DETAILED ACTION
Notice of Pre-AIA or AIA Status
The present application, filed on or after March 16, 2013, is being examined under the first inventor to file provisions of the AIA .
Response to Arguments
Applicant’s arguments with respect to claims 1, 3-5 and 7-10 have been considered but are moot because the new ground of rejection does not rely on any reference applied in the prior rejection of record for any teaching or matter specifically challenged in the argument.

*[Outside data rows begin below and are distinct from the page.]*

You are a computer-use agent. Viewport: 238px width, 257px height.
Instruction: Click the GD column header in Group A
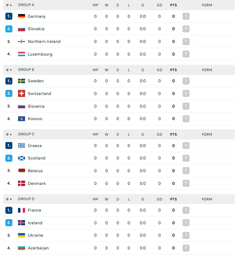coord(159,5)
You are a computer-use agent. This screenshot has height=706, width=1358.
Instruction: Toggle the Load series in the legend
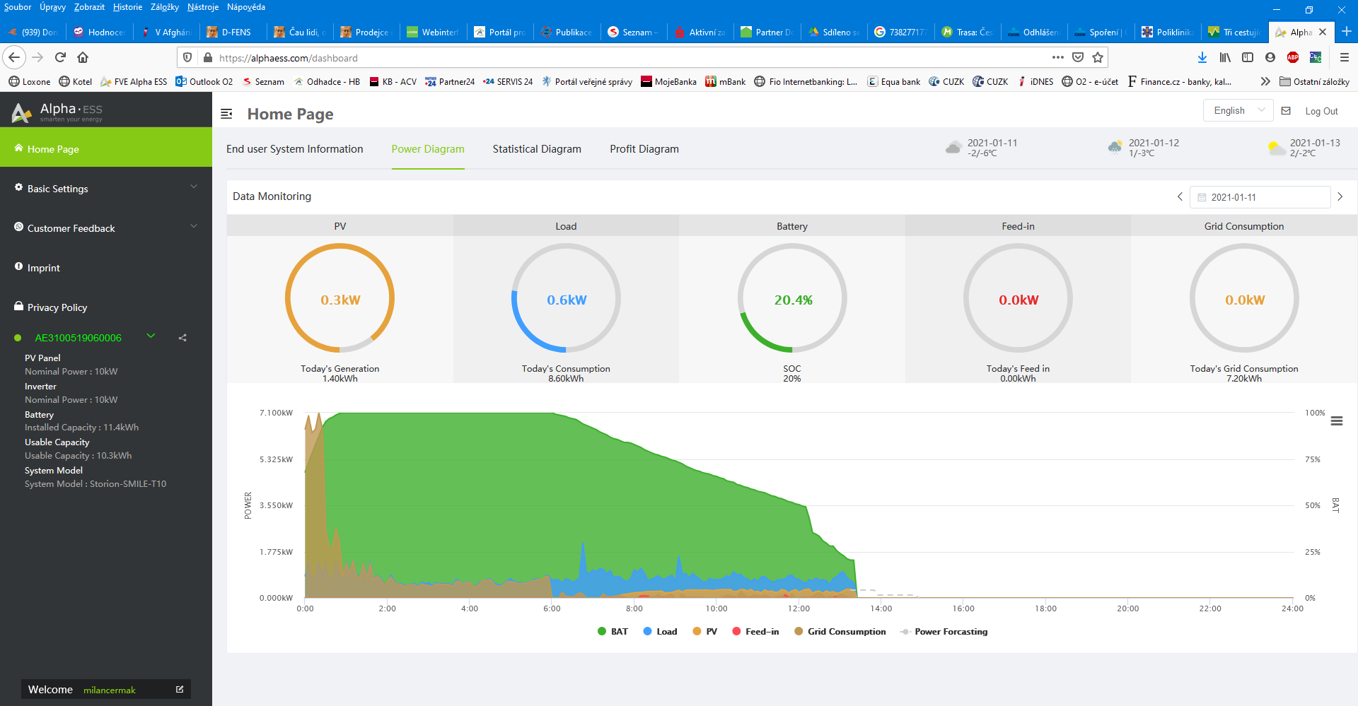tap(660, 632)

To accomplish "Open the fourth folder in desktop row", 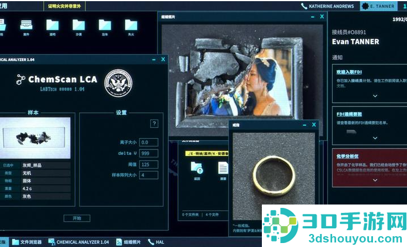I will [105, 25].
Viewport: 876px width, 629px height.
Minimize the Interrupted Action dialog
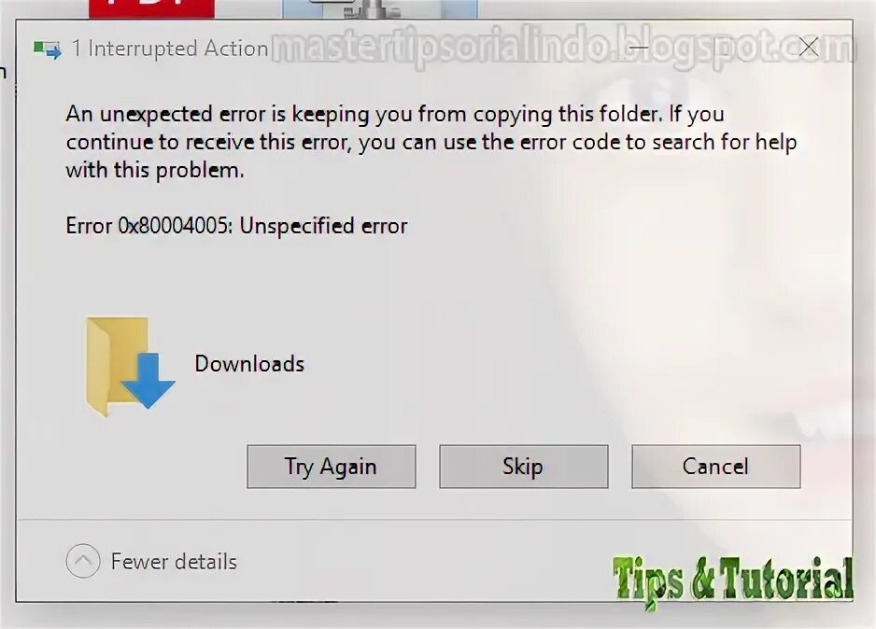(x=639, y=48)
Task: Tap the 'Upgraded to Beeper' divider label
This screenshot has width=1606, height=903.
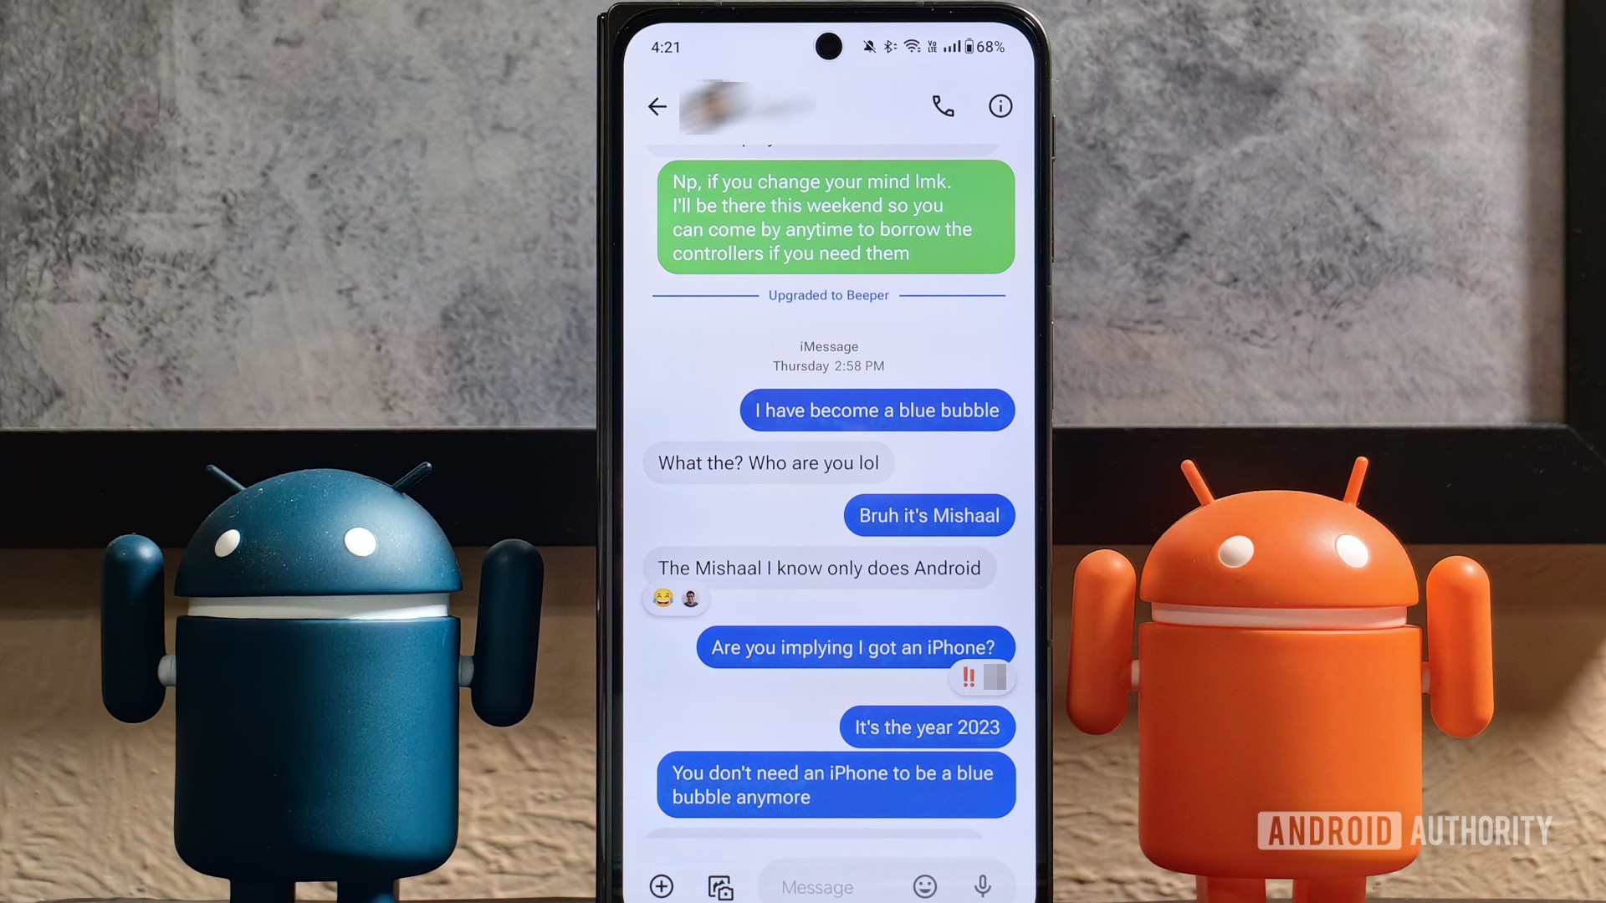Action: pos(828,294)
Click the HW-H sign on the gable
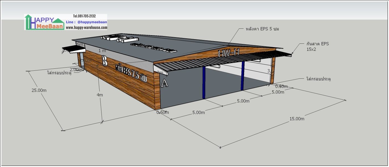 coord(228,53)
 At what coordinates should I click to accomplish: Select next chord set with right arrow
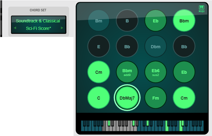[x=62, y=28]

Claim Rejections - 35 USC § 112
The following is a quotation of the first paragraph of 35 U.S.C. 112(a):
(a) IN GENERAL.—The specification shall contain a written description of the invention, and of the manner and process of making and using it, in such full, clear, concise, and exact terms as to enable any person skilled in the art to which it pertains, or with which it is most nearly connected, to make and use the same, and shall set forth the best mode contemplated by the inventor or joint inventor of carrying out the invention.
The following is a quotation of the first paragraph of pre-AIA 35 U.S.C. 112:
The specification shall contain a written description of the invention, and of the manner and process of making and using it, in such full, clear, concise, and exact terms as to enable any person skilled in the art to which it pertains, or with which it is most nearly connected, to make and use the same, and shall set forth the best mode contemplated by the inventor of carrying out his invention.
Claims 1, 3-5 and 7-10 are rejected under 35 U.S.C. 112(a) or 35 U.S.C. 112 (pre-AIA ), first paragraph, as failing to comply with the written description requirement. The claim(s) contains subject matter which was not described in the specification in such a way as to reasonably convey to one skilled in the relevant art that the inventor or a joint inventor, or for applications subject to pre-AIA 35 U.S.C. 112, the inventor(s), at the time the application was filed, had possession of the claimed invention.
Claim 1 now recites a “plurality of first conductive components”. While the specification provides support for a “first conductive component”, there is no support in the specification for multiple or a “plurality of first conductive components”.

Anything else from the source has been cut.